Daniel Lockhart v. Department of Defense
24-11177
11th Cir.Apr 14, 2025Background
- Daniel Lockhart, an auditor at the Defense Contract Audit Agency (DCAA), was promoted to Supervisory Auditor subject to a one-year probation but was returned to his former non-supervisory role after a negative performance evaluation.
- Lockhart filed an individual right-of-action appeal with the Merit Systems Protection Board (MSPB), claiming retaliation for purported whistleblower activity under 5 U.S.C. § 2302(b)(8).
- Lockhart alleged he made several protected disclosures, mainly about “gross mismanagement” and disagreements over his evaluations.
- An administrative law judge (ALJ) denied his claim, finding Lockhart’s disclosures did not amount to protected disclosures under the statute and were more properly characterized as policy disagreements.
- The MSPB affirmed, finding no error or abuse of discretion in the ALJ’s handling of the evidence and discovery, and Lockhart timely petitioned for review by the Eleventh Circuit.

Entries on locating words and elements
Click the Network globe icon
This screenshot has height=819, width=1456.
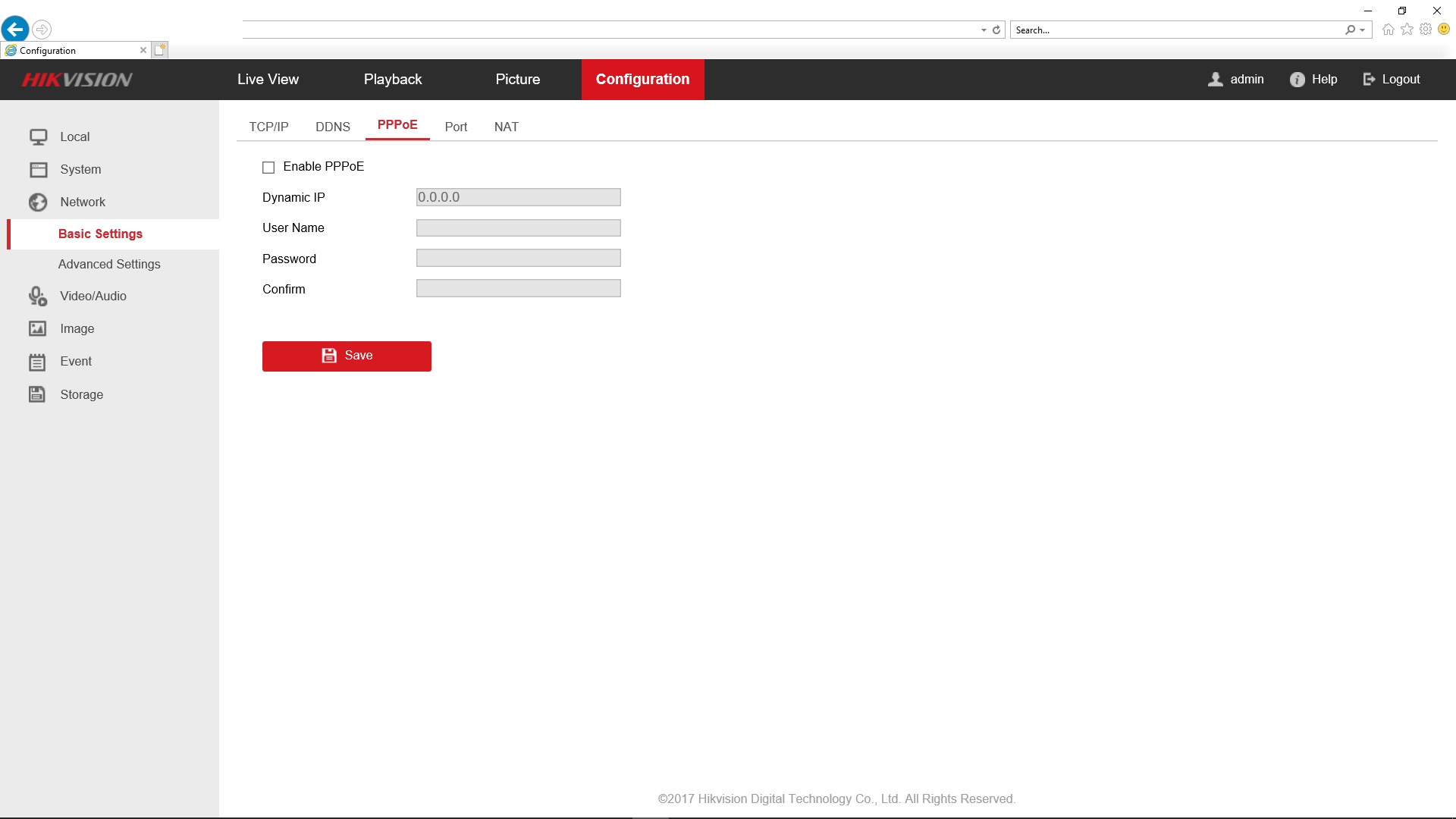[x=38, y=202]
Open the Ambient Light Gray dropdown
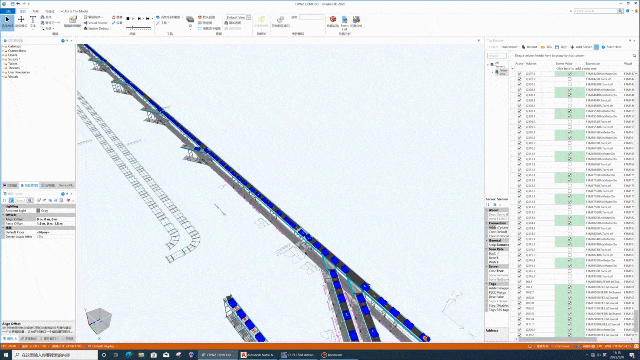Image resolution: width=640 pixels, height=360 pixels. pos(55,211)
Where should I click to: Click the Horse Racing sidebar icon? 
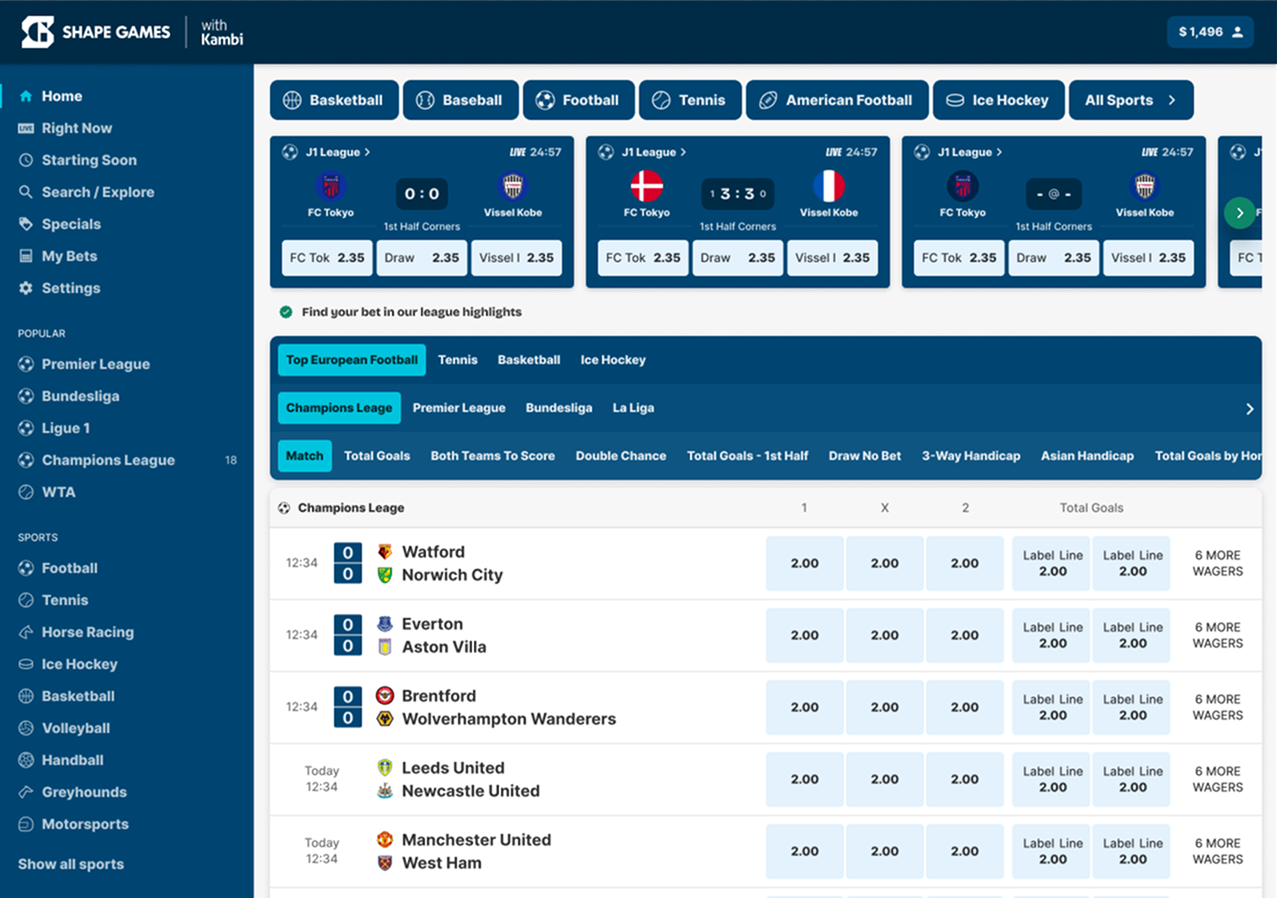tap(26, 632)
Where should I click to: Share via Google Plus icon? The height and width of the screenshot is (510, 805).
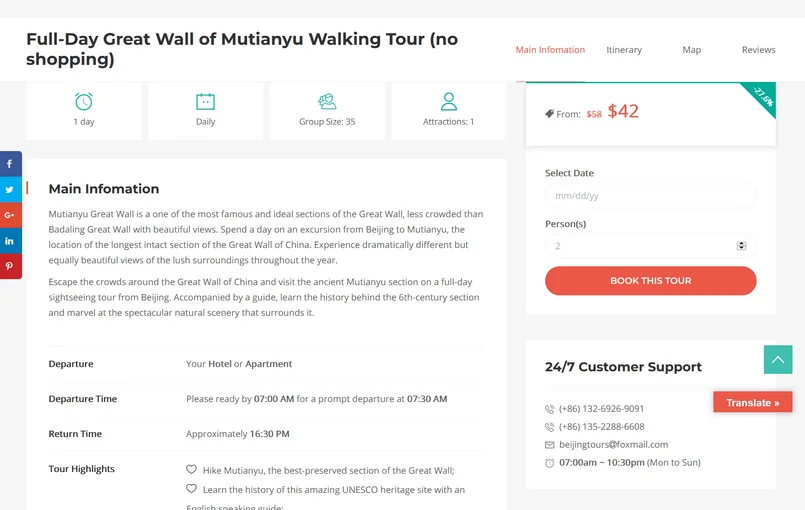pos(10,215)
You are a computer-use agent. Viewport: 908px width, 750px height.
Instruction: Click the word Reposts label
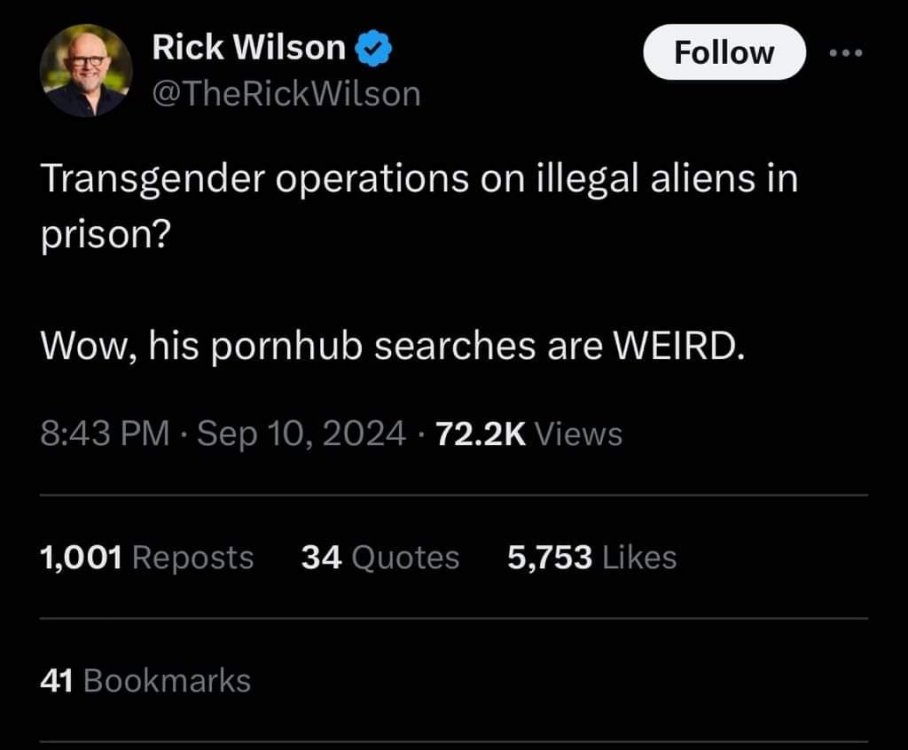[x=193, y=558]
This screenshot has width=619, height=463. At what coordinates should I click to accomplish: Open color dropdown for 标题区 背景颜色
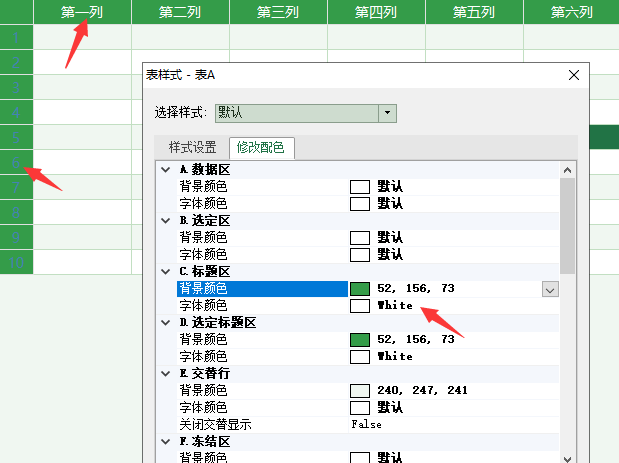pos(549,289)
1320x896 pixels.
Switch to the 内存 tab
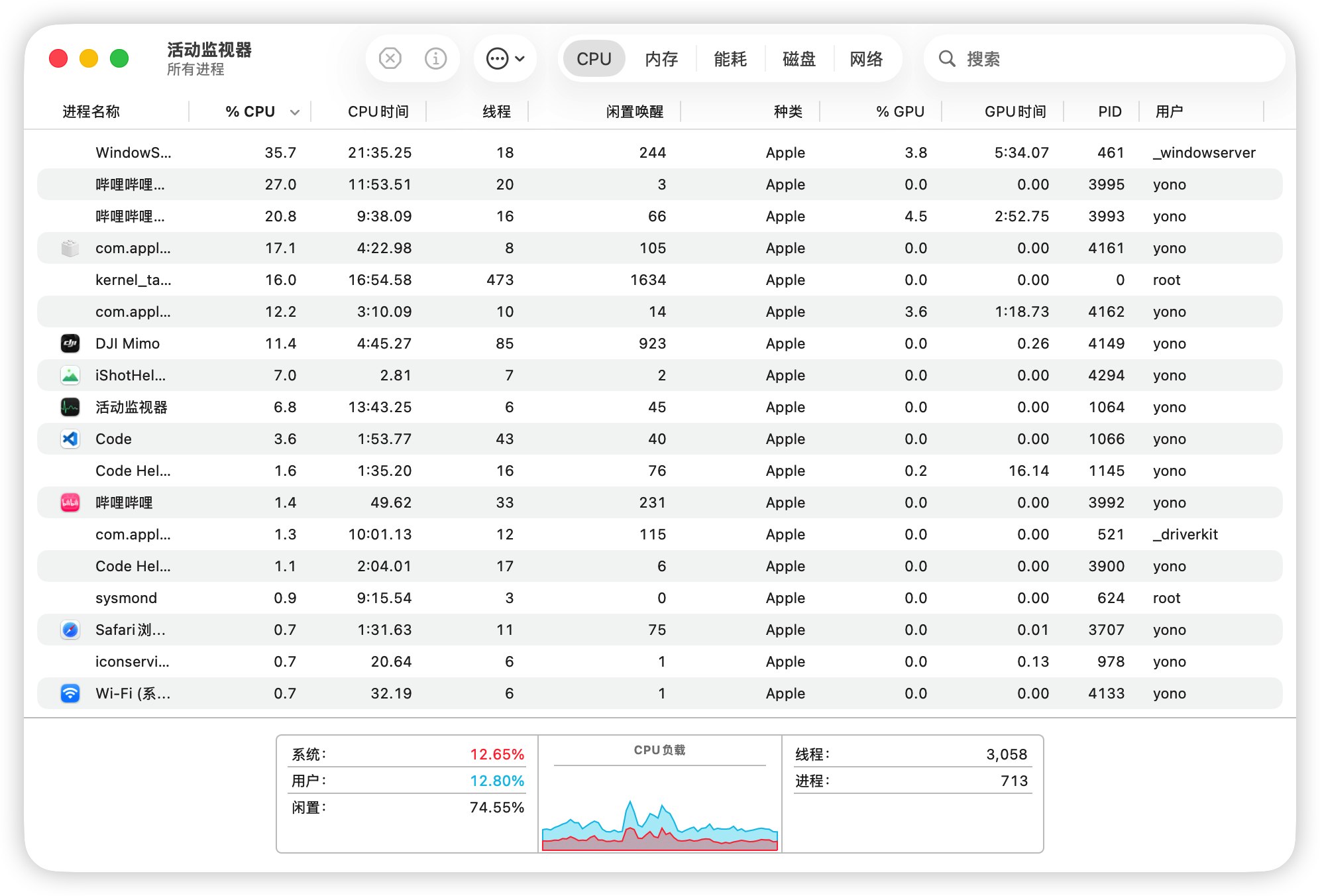click(661, 59)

= Requests =
1. According to the case summary, at which agency did Daniel Lockhart work as an auditor?
2. Output the records as a JSON list of strings, one string per line and no blank lines. Begin at the line that contains "This screenshot has width=619, height=463.", continue through the end of the records, and leave the pictures out.

= Responses in order =
1. He worked at the Defense Contract Audit Agency (DCAA).

2.
[
  "This screenshot has width=619, height=463. At what coordinates should I click to accomplish: Open color dropdown for 标题区 背景颜色",
  "pos(549,289)",
  "1320x896 pixels.",
  "Switch to the 内存 tab",
  "click(661, 59)"
]